◆ **EXERCISE TASK**: Please list each thing the running reflection below says the delta is or serves as.

◆ **PAGE TEXT**:
<<<<
Run For Your Life
A reflection on running as recovery
I’ve spent a lot of time running this past year, and I’ve been thinking a lot about how many of the little lessons I’ve gleaned from running apply to recovery with a little adjustment. I’m in the final hours of preparing for another race, and this one feels so different from any race I’ve done before. It’s the same distance as ones I’ve run in the past, even shorter than a couple; but it’s significant for me because of the people who have been involved and the year that has led to it. I have a lot of thoughts about running as it pertains to recovery, but I’ll just share a few of them here for the sake of time and space.
The logo I designed for my site is a triangle for a few reasons. The triangle is a known symbol of the program; I personally use the triangle structure when considering the trajectory of recovery and visualizing the role of the steps this program for me and the women with whom I work. The triangle is also a delta, the Greek letter. In mathematics, the delta serves as the symbol for change, the difference between sums in an equation. Delta is also the first letter in the original Greek of a Bible quote from Hebrews: Δι’ὑπομονῆς τρέχωμεν - let us run with endurance. I didn’t really expect to find something pertaining to running in the Bible, but of course there is. God knows things.
>>>>
◆ **DATASET**:
<<<<
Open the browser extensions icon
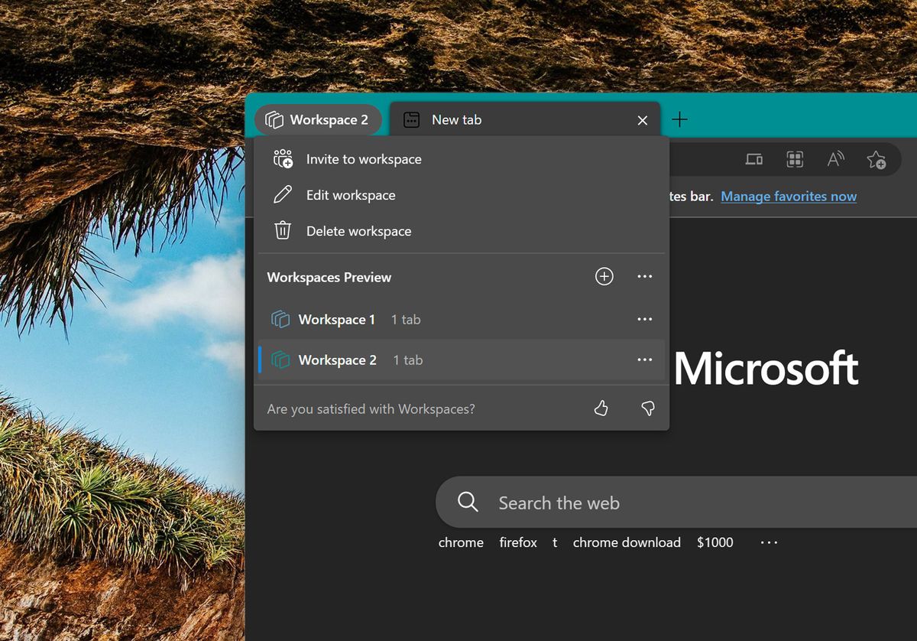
>>>>
<<<<
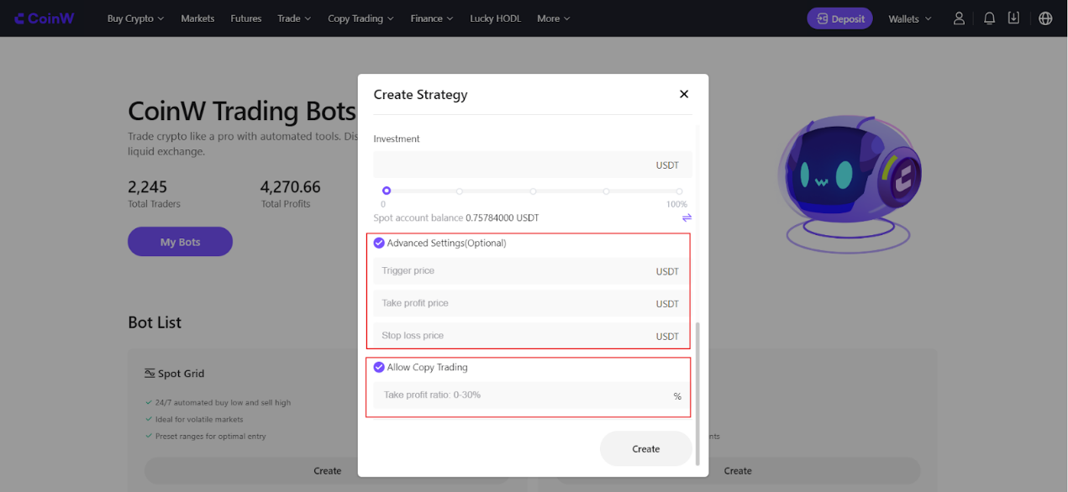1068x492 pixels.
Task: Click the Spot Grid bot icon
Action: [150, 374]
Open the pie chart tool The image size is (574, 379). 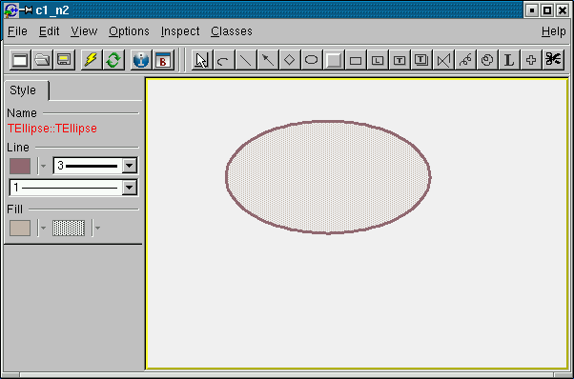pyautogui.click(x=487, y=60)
>>>>
◆ **TASK SOLUTION**:
- The Greek letter delta
- In mathematics, the symbol for change, the difference between sums in an equation
- The first letter in the original Greek of a Bible quote from Hebrews: Δι’ὑπομονῆς τρέχωμεν ("let us run with endurance")